Your task:
Copy out, from the entries below, each line that holds the string "computer".

Records: Begin

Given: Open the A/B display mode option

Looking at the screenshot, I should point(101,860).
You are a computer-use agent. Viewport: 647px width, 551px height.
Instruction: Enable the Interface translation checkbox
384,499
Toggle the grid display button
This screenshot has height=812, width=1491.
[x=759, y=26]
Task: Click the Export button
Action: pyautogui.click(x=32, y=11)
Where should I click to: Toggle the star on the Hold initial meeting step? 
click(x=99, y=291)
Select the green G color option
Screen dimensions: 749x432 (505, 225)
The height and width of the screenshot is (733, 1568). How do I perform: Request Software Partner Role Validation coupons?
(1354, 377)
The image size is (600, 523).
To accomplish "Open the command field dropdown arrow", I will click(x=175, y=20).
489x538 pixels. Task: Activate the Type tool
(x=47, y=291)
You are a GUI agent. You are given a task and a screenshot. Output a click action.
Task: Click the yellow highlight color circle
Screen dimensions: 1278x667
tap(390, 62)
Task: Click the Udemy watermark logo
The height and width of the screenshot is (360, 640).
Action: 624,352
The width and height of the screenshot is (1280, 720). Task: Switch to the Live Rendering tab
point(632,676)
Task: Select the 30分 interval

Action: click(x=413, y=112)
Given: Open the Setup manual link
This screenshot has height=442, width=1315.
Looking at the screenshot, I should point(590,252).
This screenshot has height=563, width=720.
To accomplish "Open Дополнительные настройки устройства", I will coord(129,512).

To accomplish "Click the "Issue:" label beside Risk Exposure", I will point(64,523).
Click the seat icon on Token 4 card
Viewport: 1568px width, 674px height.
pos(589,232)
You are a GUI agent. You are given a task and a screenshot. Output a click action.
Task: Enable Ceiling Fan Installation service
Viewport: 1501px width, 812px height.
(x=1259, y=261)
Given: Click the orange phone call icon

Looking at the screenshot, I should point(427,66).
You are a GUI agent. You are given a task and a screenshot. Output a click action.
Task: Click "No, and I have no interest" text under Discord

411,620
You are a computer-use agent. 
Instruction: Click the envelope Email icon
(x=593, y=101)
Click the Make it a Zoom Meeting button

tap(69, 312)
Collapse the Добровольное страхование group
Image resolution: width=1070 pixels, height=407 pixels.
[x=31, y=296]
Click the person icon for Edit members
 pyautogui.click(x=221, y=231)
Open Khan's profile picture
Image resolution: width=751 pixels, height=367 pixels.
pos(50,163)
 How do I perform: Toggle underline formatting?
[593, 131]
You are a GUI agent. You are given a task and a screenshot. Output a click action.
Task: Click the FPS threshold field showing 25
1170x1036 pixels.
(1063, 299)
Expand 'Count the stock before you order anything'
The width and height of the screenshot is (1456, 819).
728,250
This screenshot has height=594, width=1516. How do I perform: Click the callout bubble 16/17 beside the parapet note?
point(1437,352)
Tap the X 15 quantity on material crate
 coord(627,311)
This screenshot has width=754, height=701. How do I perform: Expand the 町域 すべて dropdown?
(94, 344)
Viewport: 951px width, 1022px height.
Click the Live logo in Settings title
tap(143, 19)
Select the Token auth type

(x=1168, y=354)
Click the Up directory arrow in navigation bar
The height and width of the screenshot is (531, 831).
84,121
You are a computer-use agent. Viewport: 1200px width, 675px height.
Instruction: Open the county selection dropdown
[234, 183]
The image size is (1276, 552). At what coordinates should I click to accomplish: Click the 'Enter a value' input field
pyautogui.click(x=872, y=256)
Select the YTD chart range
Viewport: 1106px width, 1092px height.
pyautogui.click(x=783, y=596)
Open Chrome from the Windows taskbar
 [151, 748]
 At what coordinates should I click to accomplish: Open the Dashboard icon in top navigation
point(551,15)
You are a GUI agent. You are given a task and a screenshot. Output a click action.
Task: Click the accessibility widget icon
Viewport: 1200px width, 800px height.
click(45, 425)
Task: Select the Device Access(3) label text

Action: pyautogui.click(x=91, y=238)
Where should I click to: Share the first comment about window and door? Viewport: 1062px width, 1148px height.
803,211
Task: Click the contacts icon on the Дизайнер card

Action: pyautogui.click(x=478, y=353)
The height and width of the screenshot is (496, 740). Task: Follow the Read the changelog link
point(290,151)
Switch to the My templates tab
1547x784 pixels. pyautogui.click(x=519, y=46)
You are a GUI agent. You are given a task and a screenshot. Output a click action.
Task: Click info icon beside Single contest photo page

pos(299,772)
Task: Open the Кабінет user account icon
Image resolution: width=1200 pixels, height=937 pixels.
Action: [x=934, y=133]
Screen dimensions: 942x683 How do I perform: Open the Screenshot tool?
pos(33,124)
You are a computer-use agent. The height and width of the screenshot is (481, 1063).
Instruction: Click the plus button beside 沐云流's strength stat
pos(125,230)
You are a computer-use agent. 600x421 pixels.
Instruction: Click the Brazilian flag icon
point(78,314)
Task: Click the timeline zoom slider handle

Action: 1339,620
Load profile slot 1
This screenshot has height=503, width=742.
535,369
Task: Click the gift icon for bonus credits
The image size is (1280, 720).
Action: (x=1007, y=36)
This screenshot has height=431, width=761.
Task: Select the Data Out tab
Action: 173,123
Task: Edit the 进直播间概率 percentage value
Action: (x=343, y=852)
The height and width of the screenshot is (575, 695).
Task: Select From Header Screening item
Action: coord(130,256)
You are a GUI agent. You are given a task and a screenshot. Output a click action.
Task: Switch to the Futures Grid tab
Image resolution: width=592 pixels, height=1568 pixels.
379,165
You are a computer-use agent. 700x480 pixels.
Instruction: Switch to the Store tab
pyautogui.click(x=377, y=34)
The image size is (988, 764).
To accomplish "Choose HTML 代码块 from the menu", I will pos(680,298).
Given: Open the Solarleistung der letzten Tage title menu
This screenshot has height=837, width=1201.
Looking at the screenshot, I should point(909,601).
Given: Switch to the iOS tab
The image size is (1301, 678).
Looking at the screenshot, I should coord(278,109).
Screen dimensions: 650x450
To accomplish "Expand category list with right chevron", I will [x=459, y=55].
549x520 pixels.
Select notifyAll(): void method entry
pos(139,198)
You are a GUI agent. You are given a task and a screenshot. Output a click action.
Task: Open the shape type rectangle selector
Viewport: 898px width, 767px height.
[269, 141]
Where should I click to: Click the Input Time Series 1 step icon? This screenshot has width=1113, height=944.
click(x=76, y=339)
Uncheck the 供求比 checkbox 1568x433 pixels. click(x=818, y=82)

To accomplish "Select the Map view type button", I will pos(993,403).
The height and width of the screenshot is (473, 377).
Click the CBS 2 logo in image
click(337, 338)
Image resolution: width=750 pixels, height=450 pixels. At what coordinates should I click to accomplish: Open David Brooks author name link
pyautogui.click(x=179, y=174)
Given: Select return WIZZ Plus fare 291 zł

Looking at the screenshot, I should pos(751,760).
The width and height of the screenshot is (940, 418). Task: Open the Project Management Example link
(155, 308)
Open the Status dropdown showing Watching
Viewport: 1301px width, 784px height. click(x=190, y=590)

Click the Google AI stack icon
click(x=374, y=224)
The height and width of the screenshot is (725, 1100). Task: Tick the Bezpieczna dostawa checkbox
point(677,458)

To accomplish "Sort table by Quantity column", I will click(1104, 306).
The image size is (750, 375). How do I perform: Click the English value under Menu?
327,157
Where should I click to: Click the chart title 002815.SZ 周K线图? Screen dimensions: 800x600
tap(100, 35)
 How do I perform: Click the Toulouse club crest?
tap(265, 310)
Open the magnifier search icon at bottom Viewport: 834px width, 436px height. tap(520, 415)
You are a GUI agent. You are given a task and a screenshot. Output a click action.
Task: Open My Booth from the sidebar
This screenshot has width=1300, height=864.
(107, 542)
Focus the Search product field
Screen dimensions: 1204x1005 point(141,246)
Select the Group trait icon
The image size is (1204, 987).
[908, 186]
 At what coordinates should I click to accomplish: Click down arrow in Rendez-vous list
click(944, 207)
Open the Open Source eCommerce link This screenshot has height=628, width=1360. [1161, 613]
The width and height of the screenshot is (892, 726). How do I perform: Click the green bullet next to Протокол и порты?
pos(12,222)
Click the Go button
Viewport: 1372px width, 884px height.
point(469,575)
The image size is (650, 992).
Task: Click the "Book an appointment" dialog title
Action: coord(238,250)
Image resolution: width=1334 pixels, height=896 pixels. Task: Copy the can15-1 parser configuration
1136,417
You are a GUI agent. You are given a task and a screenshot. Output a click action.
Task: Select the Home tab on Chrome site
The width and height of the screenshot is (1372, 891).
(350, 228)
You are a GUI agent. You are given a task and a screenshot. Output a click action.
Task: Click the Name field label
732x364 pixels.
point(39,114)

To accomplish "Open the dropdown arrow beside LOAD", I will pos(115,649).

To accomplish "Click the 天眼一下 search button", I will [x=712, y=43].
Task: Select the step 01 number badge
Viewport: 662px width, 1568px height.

Records: End

Expected output:
You are a computer-use agent. Viewport: 647px width, 551px height.
You are a computer-use agent. 
You are a computer-use agent. Viewport: 1200px width, 675px height.
You are a computer-use agent. The height and width of the screenshot is (481, 1063).
You are a computer-use agent. 600x421 pixels.
You are a computer-use agent. 700x480 pixels.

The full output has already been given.